What Are The 9 Most Common Fears During Pregnancy?

The fears are listed as questions because this was how they were presented to me at prenatal visits:

1. Who will deliver my baby when I go into labor?

2. Will I be able to use my birth plan?

3. What if I have to be induced?

4. What do I do when labor starts?

5. Should I have an epidural?

6. What is worse a vaginal tear or an episiotomy?

7. What if I need a cesarean section?

8. What if my baby has to go to the Intensive Care Nursery (NICU)?

9. What if I poop during labor?


1. Who will deliver my baby?

Years ago, doctors and midwives often managed their own patient’s in labor and delivery.

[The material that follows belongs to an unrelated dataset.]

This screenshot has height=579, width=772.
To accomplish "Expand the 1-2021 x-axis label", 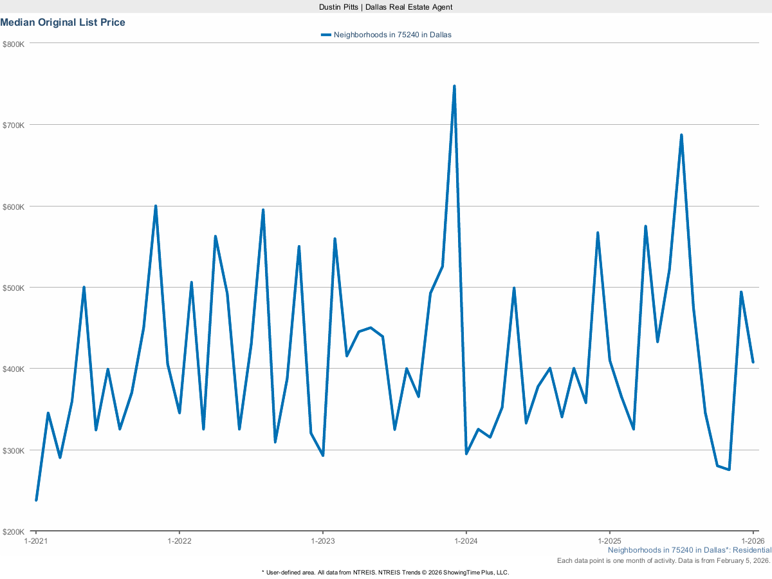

  • Unfortunately, it is no longer possible for providers to manage all their deliveries. In fact, there are now state-mandated restrictions on how many deliveries a provider can do per year to ensure patient safety.
  • The cost of medical care has made it next to impossible to run a solo practice. A solo practitioner would have to work half of the year just to cover operating expenses, to run a medical practice in compliance with state board regulations.
  • Logistics: Societal demands, patient expectations, and sheer volume have made it impossible for a provider to manage all the deliveries in their practice.  Regulations were put into place in the interest of maintaining quality and safe medical care. OB/GYN practices involved in obstetric care are faced with a number of constraints.
      • Maintaining office staff coverage for routine and emergent care
      • Surgical procedures
      • Labor and delivery coverage

Steps you can take:

  • Choose a medical practice whose providers staff labor and delivery 24/7
  • Schedule a prenatal visit with each provider in the practice so you will have an opportunity to meet the provider who will be working in labor and delivery when  you go into labor

*** If you feel strongly about having your provider be present at your delivery, there are also concierge practices where the clinicians will all but guarantee to be present at your delivery. This arrangement is more costly and there is still a chance your personal provider will not make it to your delivery.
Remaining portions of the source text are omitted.